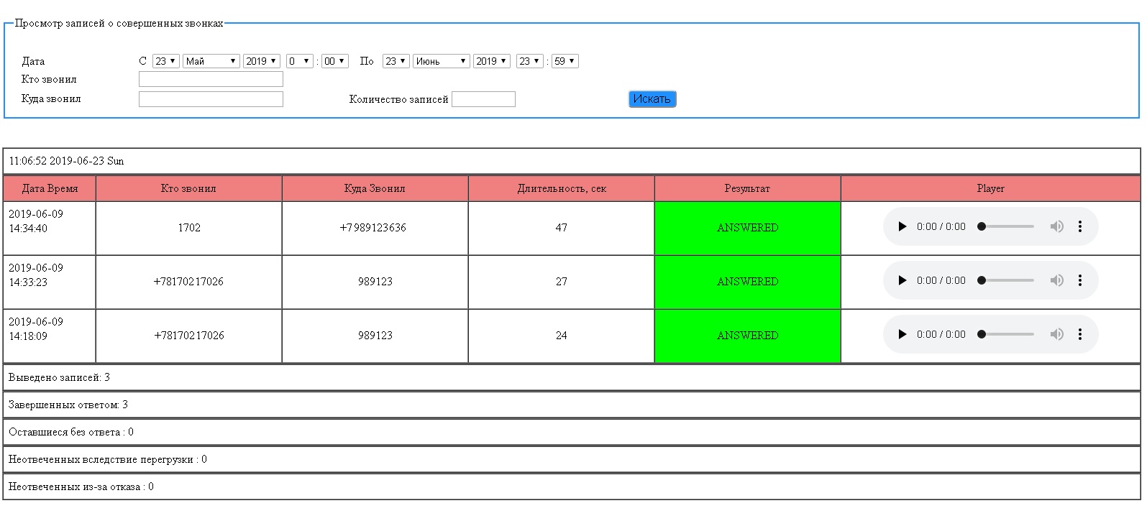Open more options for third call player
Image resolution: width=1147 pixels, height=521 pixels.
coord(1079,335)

──────

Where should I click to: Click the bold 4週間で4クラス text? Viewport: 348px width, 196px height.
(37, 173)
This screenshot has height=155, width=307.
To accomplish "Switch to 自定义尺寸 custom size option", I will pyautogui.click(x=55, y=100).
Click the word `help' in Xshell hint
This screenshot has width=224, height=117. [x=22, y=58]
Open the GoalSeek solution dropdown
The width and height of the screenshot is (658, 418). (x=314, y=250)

──────

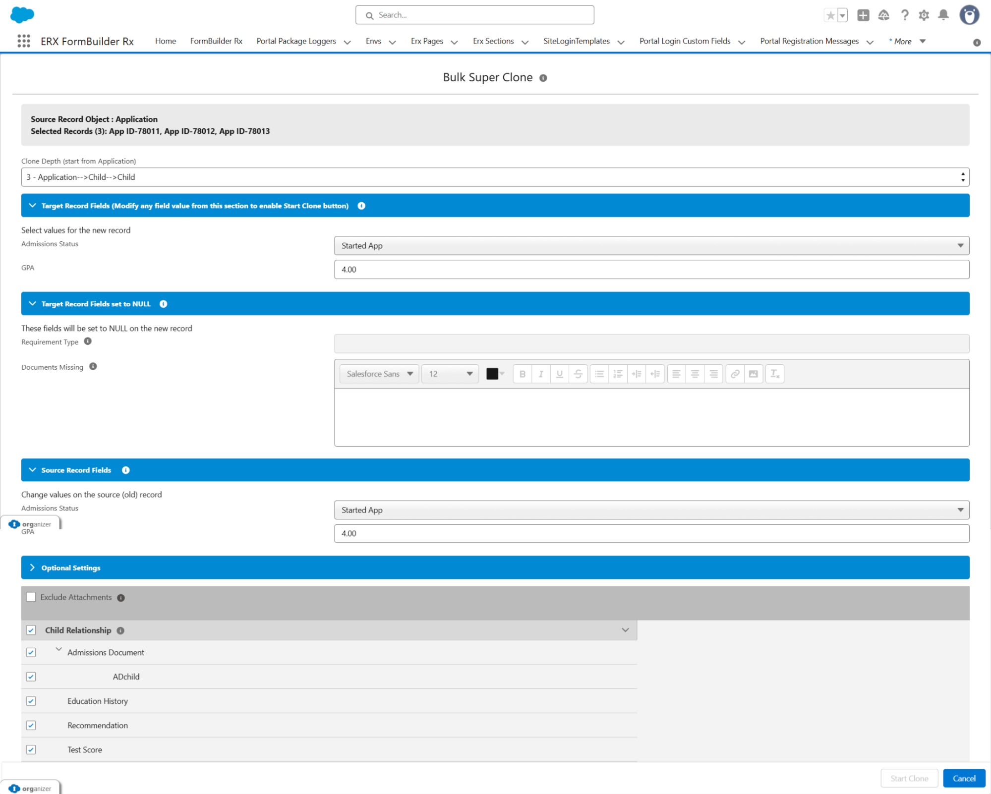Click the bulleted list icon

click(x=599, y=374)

──────

Can you change "third call player" to "second call player" in the lines between the one holding "Open more options for third call player" and the one holding "coord(1079,335)", inclusive, and write out only those lines with nothing else altered? Leave any pictures out of your answer.

Open more options for second call player
Image resolution: width=1147 pixels, height=521 pixels.
coord(1079,335)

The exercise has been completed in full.